*What is needed:* Skip all lines in the entries below that come before the one containing "1386x704 pixels.". Repeat that line and the rest exactly.

^^^^

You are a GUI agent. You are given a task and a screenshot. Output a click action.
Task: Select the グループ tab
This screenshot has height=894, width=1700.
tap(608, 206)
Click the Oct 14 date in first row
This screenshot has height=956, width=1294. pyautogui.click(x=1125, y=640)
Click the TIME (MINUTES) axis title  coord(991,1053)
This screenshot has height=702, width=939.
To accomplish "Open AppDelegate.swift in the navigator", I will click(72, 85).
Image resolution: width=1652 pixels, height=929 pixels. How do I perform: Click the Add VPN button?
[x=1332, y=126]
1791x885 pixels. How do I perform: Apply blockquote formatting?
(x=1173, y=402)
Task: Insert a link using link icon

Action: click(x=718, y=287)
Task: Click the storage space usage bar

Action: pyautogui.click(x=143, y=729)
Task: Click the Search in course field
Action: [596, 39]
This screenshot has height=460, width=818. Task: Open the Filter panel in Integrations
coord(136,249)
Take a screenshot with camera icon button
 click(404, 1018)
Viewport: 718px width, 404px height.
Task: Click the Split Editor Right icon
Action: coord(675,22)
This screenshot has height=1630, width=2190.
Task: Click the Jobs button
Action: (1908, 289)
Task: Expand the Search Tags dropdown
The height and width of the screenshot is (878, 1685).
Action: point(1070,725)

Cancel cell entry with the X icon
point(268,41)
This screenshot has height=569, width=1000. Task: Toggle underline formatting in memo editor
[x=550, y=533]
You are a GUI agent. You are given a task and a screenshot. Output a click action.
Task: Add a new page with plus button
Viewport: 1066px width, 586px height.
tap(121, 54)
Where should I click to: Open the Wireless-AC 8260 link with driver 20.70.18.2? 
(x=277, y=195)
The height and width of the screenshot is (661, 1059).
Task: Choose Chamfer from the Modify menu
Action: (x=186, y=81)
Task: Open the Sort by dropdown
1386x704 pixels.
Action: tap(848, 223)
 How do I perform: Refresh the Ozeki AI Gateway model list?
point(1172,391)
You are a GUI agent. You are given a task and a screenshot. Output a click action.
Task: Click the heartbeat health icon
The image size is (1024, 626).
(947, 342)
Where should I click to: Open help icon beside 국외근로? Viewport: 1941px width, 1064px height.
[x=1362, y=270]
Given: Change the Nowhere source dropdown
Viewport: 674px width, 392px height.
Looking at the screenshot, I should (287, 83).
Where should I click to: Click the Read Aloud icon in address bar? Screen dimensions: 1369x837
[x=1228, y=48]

^^^^

*Exercise response:*
1386x704 pixels.
Action: tap(848, 223)
 How do I perform: Refresh the Ozeki AI Gateway model list?
point(1172,391)
You are a GUI agent. You are given a task and a screenshot. Output a click action.
Task: Click the heartbeat health icon
The image size is (1024, 626).
(947, 342)
Where should I click to: Open help icon beside 국외근로? Viewport: 1941px width, 1064px height.
[x=1362, y=270]
Given: Change the Nowhere source dropdown
Viewport: 674px width, 392px height.
Looking at the screenshot, I should (287, 83).
Where should I click to: Click the Read Aloud icon in address bar? Screen dimensions: 1369x837
[x=1228, y=48]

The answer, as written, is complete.